Is Anthropic Pivoting Away from its Core Promise?

When Anthropic launched Claude in March 2023, the firm set itself apart from the many other artificial intelligence labs by promising that safety would be the first priority. While many of the other labs were working on developing more powerful and efficient artificial intelligences, Anthropic was working under the umbrella of trust.

In the announcement for the launch of Claude, the firm said that the artificial intelligence was an assistant that was intended to be helpful, honest, and harmless.

Even the name that the firm chose, taken from the Greek word for “human,” was intended to convey that the firm was working under the umbrella of humanistic development.

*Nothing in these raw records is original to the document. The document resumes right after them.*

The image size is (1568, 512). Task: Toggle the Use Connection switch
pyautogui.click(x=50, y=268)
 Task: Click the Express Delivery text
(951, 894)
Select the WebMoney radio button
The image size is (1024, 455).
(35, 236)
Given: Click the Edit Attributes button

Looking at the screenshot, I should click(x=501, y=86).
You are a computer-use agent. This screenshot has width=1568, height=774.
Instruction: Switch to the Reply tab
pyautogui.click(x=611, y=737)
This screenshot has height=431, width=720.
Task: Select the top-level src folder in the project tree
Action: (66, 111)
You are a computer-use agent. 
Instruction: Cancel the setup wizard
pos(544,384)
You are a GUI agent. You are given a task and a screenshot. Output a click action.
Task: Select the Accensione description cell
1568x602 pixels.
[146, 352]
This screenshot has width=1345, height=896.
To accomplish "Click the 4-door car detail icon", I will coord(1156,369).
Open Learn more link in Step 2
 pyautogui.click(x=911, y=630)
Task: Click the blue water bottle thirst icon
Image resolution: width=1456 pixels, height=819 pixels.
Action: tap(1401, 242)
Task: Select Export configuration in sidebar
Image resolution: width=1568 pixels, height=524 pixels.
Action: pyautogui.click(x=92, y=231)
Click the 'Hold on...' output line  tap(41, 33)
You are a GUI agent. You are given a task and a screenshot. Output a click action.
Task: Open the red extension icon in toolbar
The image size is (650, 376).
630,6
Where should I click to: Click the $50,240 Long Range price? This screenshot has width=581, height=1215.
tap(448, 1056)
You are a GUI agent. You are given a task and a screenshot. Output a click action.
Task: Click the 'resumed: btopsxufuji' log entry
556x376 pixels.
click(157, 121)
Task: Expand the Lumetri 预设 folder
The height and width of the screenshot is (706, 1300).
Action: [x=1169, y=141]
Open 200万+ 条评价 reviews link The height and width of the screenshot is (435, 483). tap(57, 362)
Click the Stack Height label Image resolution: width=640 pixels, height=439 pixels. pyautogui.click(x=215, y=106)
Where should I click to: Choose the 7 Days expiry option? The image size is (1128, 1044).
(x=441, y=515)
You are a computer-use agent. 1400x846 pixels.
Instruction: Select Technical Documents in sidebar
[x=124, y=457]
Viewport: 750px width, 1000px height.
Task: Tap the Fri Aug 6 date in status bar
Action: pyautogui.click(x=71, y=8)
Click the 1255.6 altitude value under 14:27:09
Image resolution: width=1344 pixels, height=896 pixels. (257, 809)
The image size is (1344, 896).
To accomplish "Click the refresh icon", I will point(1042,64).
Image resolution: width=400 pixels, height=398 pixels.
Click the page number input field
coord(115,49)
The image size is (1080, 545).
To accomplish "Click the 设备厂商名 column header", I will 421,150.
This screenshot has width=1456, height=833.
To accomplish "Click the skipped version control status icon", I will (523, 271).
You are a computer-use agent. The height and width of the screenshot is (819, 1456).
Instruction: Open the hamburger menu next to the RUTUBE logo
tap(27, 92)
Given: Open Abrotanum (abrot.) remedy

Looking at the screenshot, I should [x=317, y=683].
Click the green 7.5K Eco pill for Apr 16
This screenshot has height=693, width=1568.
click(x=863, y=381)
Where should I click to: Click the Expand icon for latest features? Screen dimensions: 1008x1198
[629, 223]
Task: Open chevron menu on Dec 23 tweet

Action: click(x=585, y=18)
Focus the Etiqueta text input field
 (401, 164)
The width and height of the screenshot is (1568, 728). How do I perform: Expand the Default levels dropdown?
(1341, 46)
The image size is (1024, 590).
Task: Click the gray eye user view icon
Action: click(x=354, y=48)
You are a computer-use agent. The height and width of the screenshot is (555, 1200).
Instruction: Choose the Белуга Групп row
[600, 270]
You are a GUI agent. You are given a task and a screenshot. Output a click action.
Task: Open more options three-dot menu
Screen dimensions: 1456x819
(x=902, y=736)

Anthropic Redefines Its Safety Commitment

Anthropic did not want the world to see them as another firm that was racing towards power and size. The firm wanted the world to see that it was possible for strong boundaries to lead the way.

Later that year, the firm was able to make this promise a reality by developing the Responsible Scaling Policy, or RSP.

This was a set of rules that the firm was going to live by when it came to developing more powerful artificial intelligences, and the core of the policy was a promise that no other firm was making.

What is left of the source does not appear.